Essential Math for Machine Learning: Spearman’s Rank Correlation

Revealing Monotonic Correlation between Two Variables

4 min readJun 12, 2024

This article is part of the series Essential Math for Machine Learning.

Introduction

When diving into the world of machine learning, understanding relationships between variables is crucial. While Pearson’s correlation is often the go-to method for linear relationships, Spearman’s rank correlation shines when dealing with monotonic (but not necessarily linear) relationships. Let’s explore what it is, when to use it, and how to apply it in Python.

What is Spearman’s Rank Correlation?

Spearman’s rank correlation, denoted by ρ (rho), measures the strength and direction of a monotonic association between two variables. Unlike Pearson, which works with the raw data values, Spearman focuses on the ranks of those values. This makes it robust to outliers and non-linear relationships.

When to Use Spearman’s Rank Correlation

Non-linear Relationships: If you suspect your data has a monotonic relationship that isn’t a straight line, Spearman is a great choice.
Ordinal Data: When working with ordinal data (e.g., survey responses like “strongly disagree,” “disagree,” etc.), Spearman is more appropriate than Pearson.
Outliers: Spearman is less sensitive to extreme values than Pearson.

The Math Behind the Scenes

While the concept of Spearman’s correlation is intuitive, understanding the underlying math helps solidify its foundation.

Ranking the Data: The first step is to convert your raw data into ranks. For each variable, assign a rank of 1 to the smallest value, 2 to the next smallest, and so on. If there are ties, assign the average rank to each tied value.
Calculating the Difference in Ranks (d): For each data point, subtract the rank of one variable from the rank of the other variable. This gives you the difference in ranks (d).
Squaring the Differences (d²): Square each of these differences (d²) to eliminate negative values and emphasize larger discrepancies.
Summing the Squared Differences: Add up all the squared differences (∑d²).
The Formula: Finally, plug the sum of squared differences and the number of data points (n) into the Spearman correlation formula.

The formula

ρ = 1 — (6 * ∑d²) / (n * (n² — 1))

The formula quantifies the degree to which the ranks of the two variables differ. Here’s how to interpret the result:

ρ = 1: A perfect positive monotonic relationship.

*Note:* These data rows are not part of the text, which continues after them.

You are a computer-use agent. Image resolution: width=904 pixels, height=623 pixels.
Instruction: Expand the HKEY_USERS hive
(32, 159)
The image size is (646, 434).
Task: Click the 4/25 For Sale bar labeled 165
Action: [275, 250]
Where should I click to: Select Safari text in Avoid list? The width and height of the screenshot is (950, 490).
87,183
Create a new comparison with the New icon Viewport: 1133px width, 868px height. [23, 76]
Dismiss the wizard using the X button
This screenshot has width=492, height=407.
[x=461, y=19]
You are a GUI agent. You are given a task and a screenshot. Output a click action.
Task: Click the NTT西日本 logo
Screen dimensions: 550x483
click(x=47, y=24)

As one variable increases in rank, the other increases as well.
ρ = -1: A perfect negative monotonic relationship. As one variable increases in rank, the other decreases.
ρ = 0: No monotonic relationship between the variables. The ranks are not associated in any particular way.
0 < ρ < 1: A positive monotonic relationship. Higher ranks in one variable tend to correspond to higher ranks in the other, but not perfectly. The closer to 1, the stronger the association.
-1 < ρ < 0: A negative monotonic relationship. Higher ranks in one variable tend to correspond to lower ranks in the other, but not perfectly. The closer to -1, the stronger the association.

Example: Coffee Consumption and Productivity

Let’s imagine a dataset where we track daily coffee consumption (in cups) and productivity levels (on a scale of 1 to 10). We suspect there’s a relationship, but it might not be perfectly linear. The code is available in this colab notebook.

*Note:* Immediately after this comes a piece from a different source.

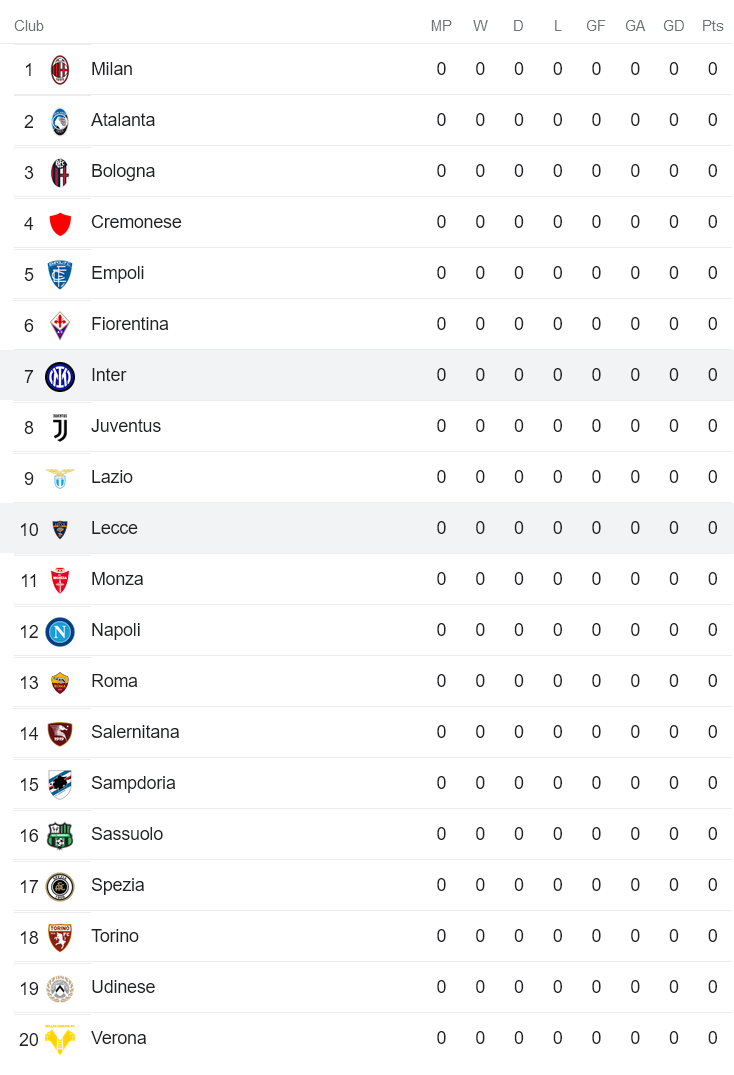Open the Cremonese team link
Screen dimensions: 734x1075
(136, 222)
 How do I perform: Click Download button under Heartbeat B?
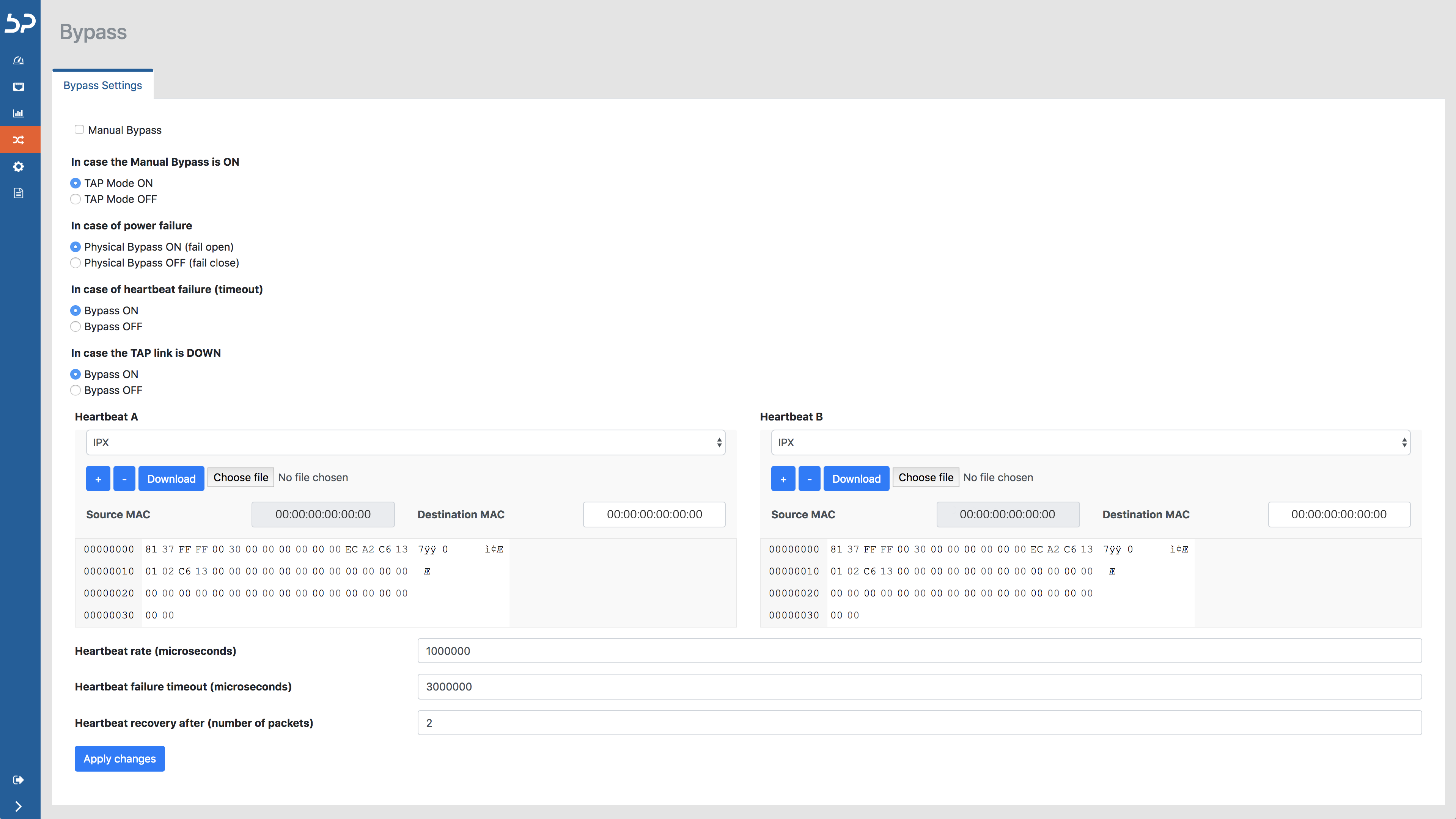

import matplotlib.pyplot as plt
import numpy as np


def rank_data(data):
    """Rank the data, handling ties by assigning the average rank."""
    sorted_indices = data.argsort()
    ranks = np.zeros_like(sorted_indices)
    n = len(data)
    rank = 1
    for i in range(n):
        j = i
        while j < n and data[sorted_indices[j]] == data[sorted_indices[i]]:
            j += 1
        ranks[sorted_indices[i:j]] = (rank + j - 1) / 2
        rank = j + 1
    return ranks


def spearman_correlation(x, y):
    """Calculate Spearman's rank correlation coefficient explicitly."""
    n = len(x)
    rank_x = rank_data(x)
    rank_y = rank_data(y)
    d = rank_x - rank_y
    sum_of_squared_differences = np.sum(d**2)
    correlation = 1 - (6 * sum_of_squared_differences) / (n * (n**2 - 1))
    return correlation


# Sample Data
data = {"Coffee Cups": [1, 2, 3, 4, 5, 2, 1, 3], "Productivity": [6, 8, 7, 9, 10, 7, 5, 8]}
df = pd.DataFrame(data)

# Calculate Spearman's Rank Correlation (explicit implementation)
correlation = spearman_correlation(df["Coffee Cups"], df["Productivity"])

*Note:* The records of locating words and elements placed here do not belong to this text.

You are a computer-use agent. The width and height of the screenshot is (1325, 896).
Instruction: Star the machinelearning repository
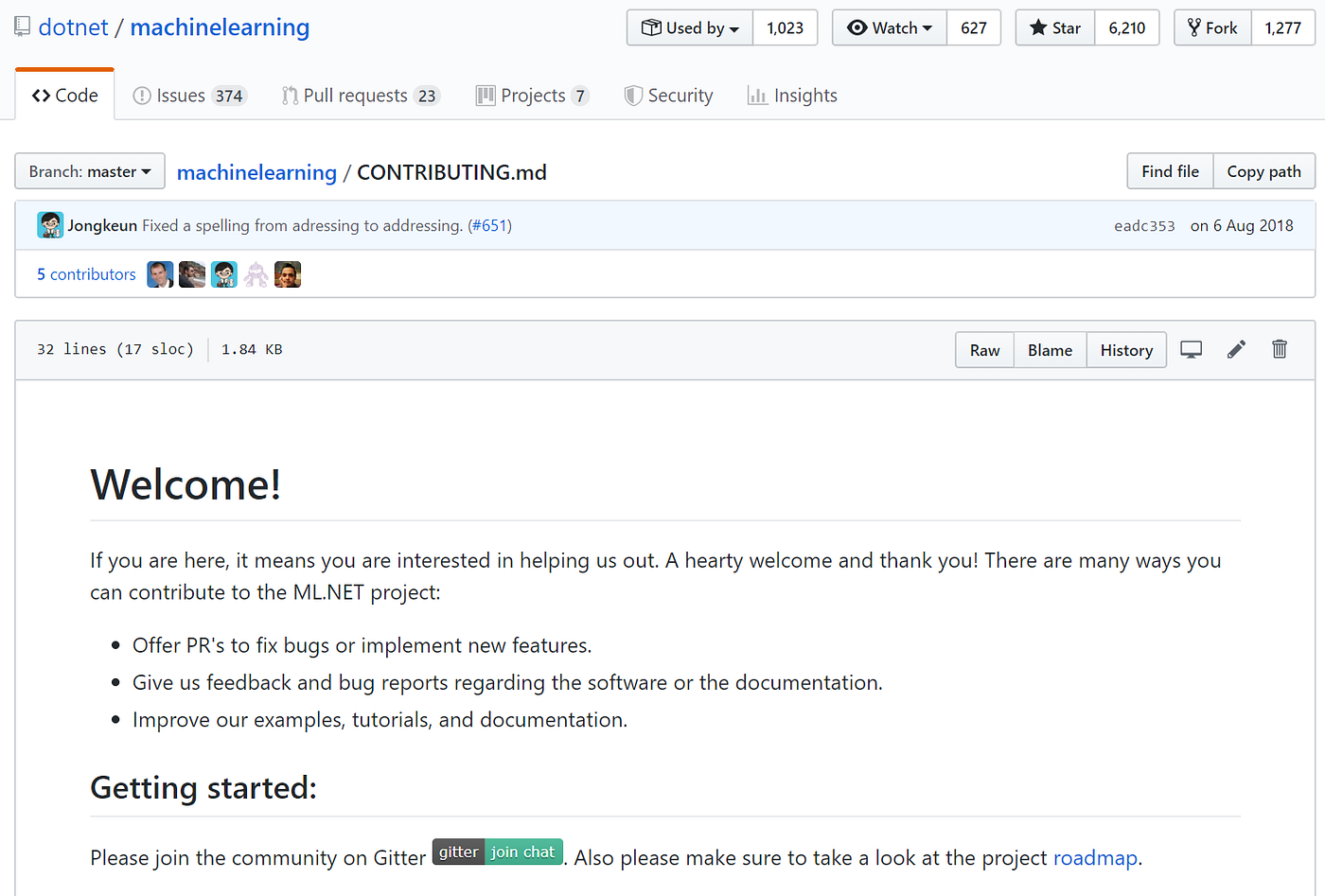(x=1055, y=27)
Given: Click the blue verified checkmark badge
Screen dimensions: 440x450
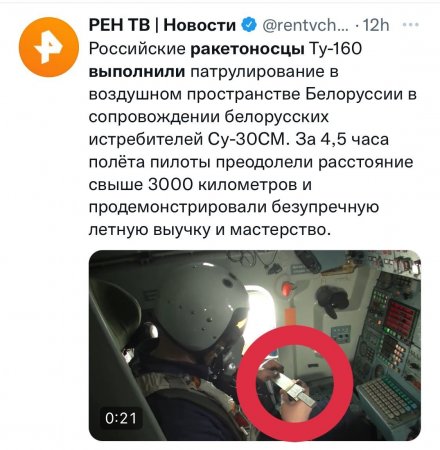Looking at the screenshot, I should 249,25.
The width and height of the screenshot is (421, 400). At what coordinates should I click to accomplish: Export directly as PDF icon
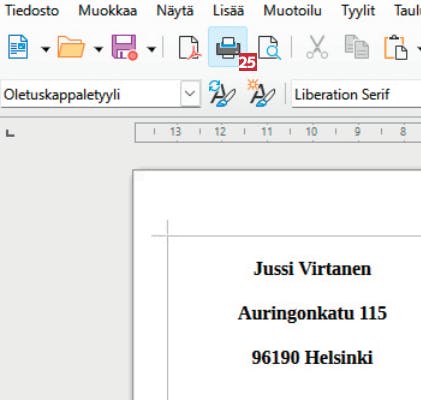pos(190,48)
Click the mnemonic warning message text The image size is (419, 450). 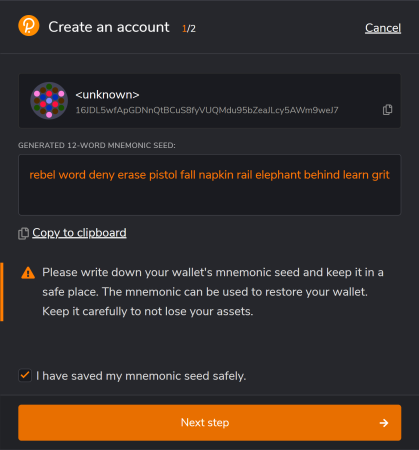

print(f"Spearman's rank correlation (explicit): {correlation:.3f}")

# Visualization (Scatter Plot with Trend Line)
plt.figure(figsize=(8, 6))
plt.scatter(
    df["Coffee Cups"],
    df["Productivity"],
    color="skyblue",
    label="Data Points",
)

# Add trend line (for visualization purposes)
z = np.polyfit(df["Coffee Cups"], df["Productivity"], 1)
p = np.poly1d(z)
plt.plot(df["Coffee Cups"], p(df["Coffee Cups"]), color="red", label="Trend Line")

plt.xlabel("Coffee Cups", fontsize=12)
plt.ylabel("Productivity", fontsize=12)
plt.title("Coffee Consumption vs. Productivity (Spearman Correlation)", fontsize=14)
plt.legend()
plt.grid(axis="y", alpha=0.5)
plt.show()

In our example, let’s say we get a Spearman correlation of 0.85. This indicates a strong positive monotonic relationship between coffee consumption and productivity. While the relationship isn’t perfectly linear, it’s clear that as coffee intake increases, so does productivity (at least within the range of our data).

Conclusion

Spearman’s rank correlation is a versatile tool in a machine learning practitioner’s toolbox. It allows you to uncover relationships that Pearson’s correlation might miss, particularly when dealing with non-linearity, ordinal data, or the presence of outliers. By understanding its underlying math and leveraging Python’s capabilities, you can confidently explore and quantify associations in your data, ultimately leading to more informed modeling decisions.

Remember, Spearman’s rank correlation isn’t just about numbers; it’s about revealing the hidden patterns that drive real-world phenomena. Whether you’re analyzing survey results, financial trends, or scientific observations, this statistical technique empowers you to make sense of complex relationships and gain deeper insights into your data.